Sunday, March 18, 2007

Happy Birthday: Belles and Smells


Okay, this choice of skin restores the missing title and subtitle; I'm not greatly fond of the overall layout, but I'll tinker with it a bit and see what I can do about that. 

This evening, I got together with Shelly, my older daughter, plus my younger brother Richard and his younger daughter, my older sister and her husband and two kids, and my mother; we met at a local sports-themed restaurant, and proceeded to have the kind of loud, raucous (and occasionally off-color) good time this family can have, especially if that sister or/and my older daughter is involved. (I may post a picture later.) The occasion, of course, was my daughter's birthday… somehow, while growing no older than five or six in my heart, she's now twenty-four. 

It may not be a coincidence that "Twenty-Four" is the name of her current favorite TV series… and if I'd taken the time to think about it a bit further, I would have tried to give our hooraw that very theme. 

Presents included a gift card to a store that late last year gave her PTSD; also a refrigerator magnet, and two rolls of cookie dough. Yes, this is a strange family. 

We dispersed again after a couple hours; my brother followed me and my mother back to our house. He went sans daughter, who went off with my birthday-girl Shelly to my sister's house to practice a design for a tattoo Shelly wants on her ankle and foot. Daughter's thinking of underwriting the cost by giving each member of my generation (five of us, plus two spouses) and hers (five more for now, not counting her) the opportunity to buy a color for part of the design – e.g., ten or twenty dollars would allow you to color a star, or the crescent moon. 
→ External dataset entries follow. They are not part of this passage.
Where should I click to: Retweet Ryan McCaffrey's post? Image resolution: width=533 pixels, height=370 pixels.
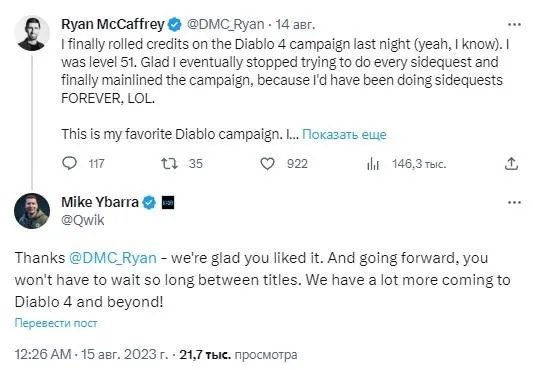click(x=169, y=164)
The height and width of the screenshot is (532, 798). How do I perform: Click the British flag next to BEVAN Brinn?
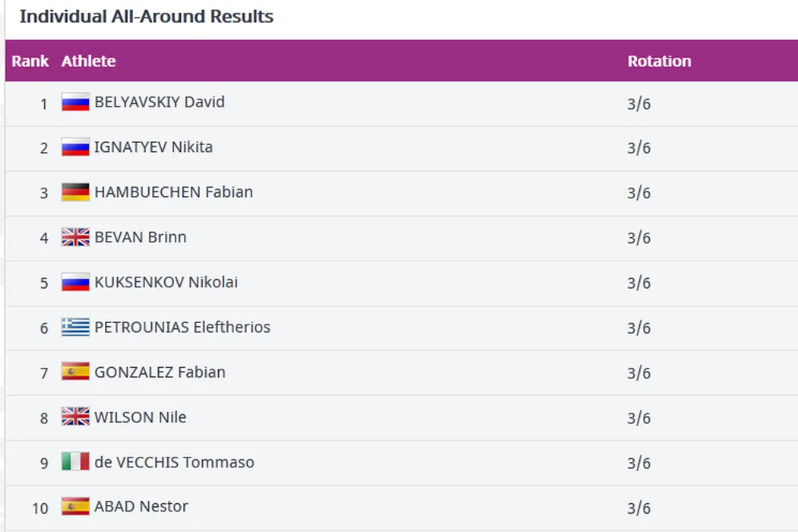tap(75, 237)
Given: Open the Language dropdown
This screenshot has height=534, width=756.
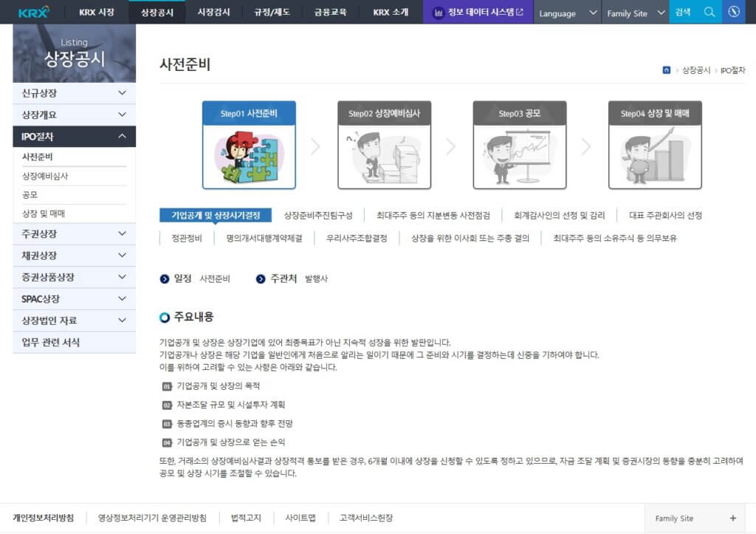Looking at the screenshot, I should click(567, 13).
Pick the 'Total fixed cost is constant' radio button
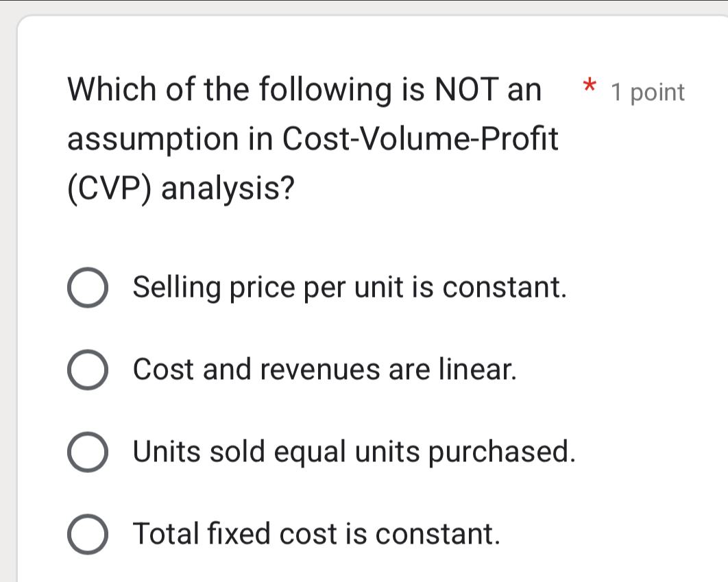The height and width of the screenshot is (582, 728). [x=88, y=534]
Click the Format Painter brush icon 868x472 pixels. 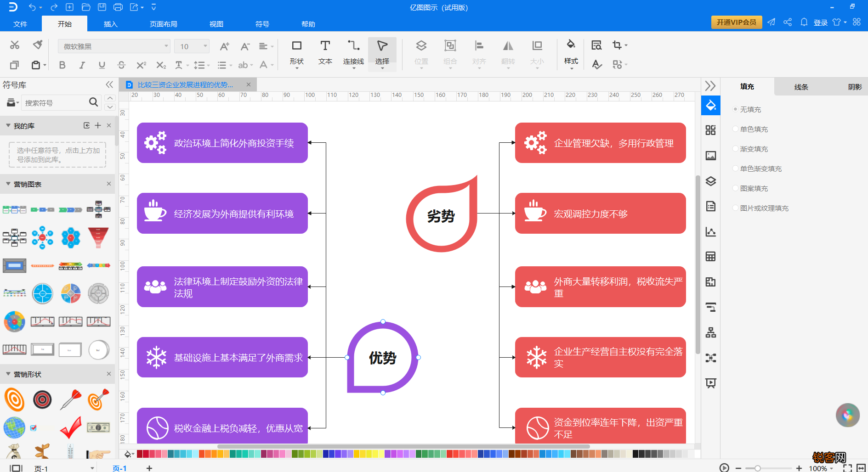pos(38,45)
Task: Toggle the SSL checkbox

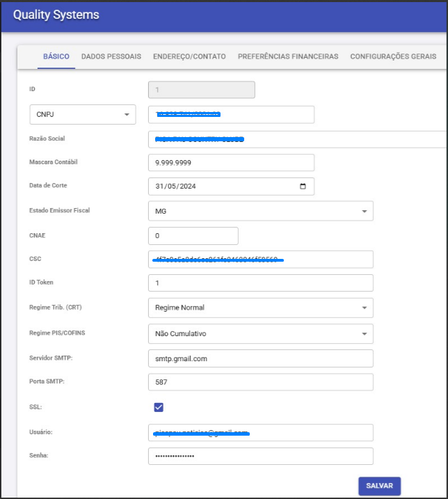Action: pos(159,407)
My brother says he wants a tattoo on the back of his neck to look like a wall socket, and possibly also a bar code. Our mother's modesty was shocked at this suggestion. "You don't want to do something you're going to regret when you're eighty!" 
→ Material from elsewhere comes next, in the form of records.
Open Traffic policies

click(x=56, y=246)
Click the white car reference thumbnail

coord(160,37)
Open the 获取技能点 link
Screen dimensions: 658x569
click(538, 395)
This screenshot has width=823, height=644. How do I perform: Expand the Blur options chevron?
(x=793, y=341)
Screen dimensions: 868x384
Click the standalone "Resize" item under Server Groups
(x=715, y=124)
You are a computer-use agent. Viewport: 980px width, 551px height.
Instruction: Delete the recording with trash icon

"But I want something to regret!" my brother countered. 

Before he left, he told us a joke, after assessing whether we'd be offended. Oh, it's irreverent, but we didn't find it offensive at the least – after thoroughly berating him earlier for even suggesting we sometime see "The Last Temptation of Christ". That is offensive. 

His joke wasn't, though… but I've still edited it for the, uh, masses: 

An old, devout Catholic widower brings his new, little-old-lady widow-friend – who's even older, nearsighted, and has never been in a Catholic church – to Mass one Sunday. It turns out that this is one of the holiest feast days of the year, so there a grand procession of altarboys and -girls carrying the lectionary, a huge crozier, and many tall, blazing candles. The priests are in the middle of the procession, all decked up in resplendent robes of gold and violet. And the bishop who is to lead the Mass is walking with a censer, swinging it back and forth to fill the grand interior of the church with great clouds of rich incense as the procession makes its way up to the altar. 

The little old lady has been delighted and transfixed by the decorations, the paintings and statues, the gold, the organ music, and the thunder of voices singing together. She's standing at the end of her pew, right at the aisle, so she's able now to lightly grab the bishop by his beautifully embroidered robe. "Look, dear", she says softly, "that's a lovely frock – but your purse is on fire!"